Surface electromyography (EMG) can be used to record the activation potentials of articulatory muscles while a person speaks. This technique could enable silent speech interfaces, as EMG signals are generated even when people pantomime speech without producing sound. Having effective silent speech interfaces would enable a number of compelling applications, allowing people to communicate in areas where they would not want to be overheard or where the background noise is so prevalent that they could not be heard. In order to use EMG signals in speech interfaces, however, there must be a relatively accurate method to map the signals to speech.
Up to this point, it appears that most attempts to use EMG signals for speech interfaces have focused on Automatic Speech Recognition (ASR) based on features derived from EMG signals. Following the lead of other researchers who worked with Electro-Magnetic Articulograph (EMA) data and Non-Audible Murmur (NAM) speech, we explore the alternative idea of using Voice Transformation (VT) techniques to synthesize speech from EMG signals.

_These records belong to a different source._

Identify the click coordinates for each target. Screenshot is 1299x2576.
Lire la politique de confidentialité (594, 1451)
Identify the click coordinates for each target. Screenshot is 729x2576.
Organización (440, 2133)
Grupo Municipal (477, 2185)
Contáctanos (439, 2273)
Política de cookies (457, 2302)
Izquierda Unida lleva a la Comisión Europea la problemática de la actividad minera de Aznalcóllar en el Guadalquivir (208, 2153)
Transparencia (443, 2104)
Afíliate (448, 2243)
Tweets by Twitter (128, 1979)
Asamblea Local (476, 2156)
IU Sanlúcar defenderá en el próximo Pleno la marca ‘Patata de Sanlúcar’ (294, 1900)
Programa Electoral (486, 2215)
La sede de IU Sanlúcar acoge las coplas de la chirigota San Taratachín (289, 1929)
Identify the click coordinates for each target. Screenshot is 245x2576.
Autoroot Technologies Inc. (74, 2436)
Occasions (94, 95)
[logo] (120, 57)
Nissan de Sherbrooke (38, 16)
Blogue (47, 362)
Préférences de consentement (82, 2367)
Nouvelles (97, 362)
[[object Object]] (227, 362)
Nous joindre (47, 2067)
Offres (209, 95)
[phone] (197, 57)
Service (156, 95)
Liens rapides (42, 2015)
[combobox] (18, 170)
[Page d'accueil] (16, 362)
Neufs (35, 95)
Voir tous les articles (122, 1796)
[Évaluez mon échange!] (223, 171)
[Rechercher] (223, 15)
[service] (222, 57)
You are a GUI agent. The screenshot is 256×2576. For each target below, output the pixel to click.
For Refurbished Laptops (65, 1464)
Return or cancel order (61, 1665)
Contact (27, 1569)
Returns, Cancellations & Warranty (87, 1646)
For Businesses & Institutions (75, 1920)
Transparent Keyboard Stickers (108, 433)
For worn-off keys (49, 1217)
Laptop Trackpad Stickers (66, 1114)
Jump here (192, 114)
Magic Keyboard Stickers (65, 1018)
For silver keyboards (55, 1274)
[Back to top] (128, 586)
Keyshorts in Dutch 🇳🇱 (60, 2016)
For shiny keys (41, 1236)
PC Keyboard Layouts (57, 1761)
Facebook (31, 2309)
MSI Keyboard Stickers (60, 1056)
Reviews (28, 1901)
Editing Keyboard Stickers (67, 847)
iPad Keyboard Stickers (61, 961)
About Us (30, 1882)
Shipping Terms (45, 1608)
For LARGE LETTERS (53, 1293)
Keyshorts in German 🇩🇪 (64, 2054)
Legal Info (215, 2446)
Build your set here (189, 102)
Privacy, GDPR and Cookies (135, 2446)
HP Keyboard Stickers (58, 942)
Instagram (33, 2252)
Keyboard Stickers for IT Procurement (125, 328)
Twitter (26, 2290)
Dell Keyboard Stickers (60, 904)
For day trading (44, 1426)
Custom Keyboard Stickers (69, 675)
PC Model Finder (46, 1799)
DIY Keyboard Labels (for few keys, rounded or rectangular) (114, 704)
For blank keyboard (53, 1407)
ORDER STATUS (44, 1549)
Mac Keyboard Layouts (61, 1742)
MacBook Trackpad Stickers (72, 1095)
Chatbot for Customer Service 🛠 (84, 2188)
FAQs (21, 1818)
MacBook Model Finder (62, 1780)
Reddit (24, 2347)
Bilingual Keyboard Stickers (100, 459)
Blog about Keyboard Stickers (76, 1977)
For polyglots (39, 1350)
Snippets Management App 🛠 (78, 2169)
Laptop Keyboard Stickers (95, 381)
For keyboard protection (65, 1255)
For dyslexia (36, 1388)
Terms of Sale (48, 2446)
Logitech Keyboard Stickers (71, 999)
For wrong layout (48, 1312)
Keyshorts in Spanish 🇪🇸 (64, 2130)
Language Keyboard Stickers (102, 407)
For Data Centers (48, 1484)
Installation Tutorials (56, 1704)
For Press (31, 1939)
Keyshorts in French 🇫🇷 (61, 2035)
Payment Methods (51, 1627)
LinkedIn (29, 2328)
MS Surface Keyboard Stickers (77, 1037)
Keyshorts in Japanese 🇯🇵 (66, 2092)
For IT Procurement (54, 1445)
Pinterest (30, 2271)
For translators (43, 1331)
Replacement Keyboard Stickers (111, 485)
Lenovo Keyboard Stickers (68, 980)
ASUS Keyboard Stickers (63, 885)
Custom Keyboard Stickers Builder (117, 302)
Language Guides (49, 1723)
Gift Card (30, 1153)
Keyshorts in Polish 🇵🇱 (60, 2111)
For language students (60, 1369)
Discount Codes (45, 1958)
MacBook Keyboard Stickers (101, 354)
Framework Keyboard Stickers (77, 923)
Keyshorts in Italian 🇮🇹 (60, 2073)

With speech output, both ASR systems and human listeners can directly use EMG-based systems. We report the results of our preliminary studies, noting the difficulties we encountered and suggesting areas for future work.
Bibliographic reference. Toth, Arthur R. / Wand, Michael / Schultz, Tanja (2009): "Synthesizing speech from electromyography using voice transformation techniques", In INTERSPEECH-2009, 652-655.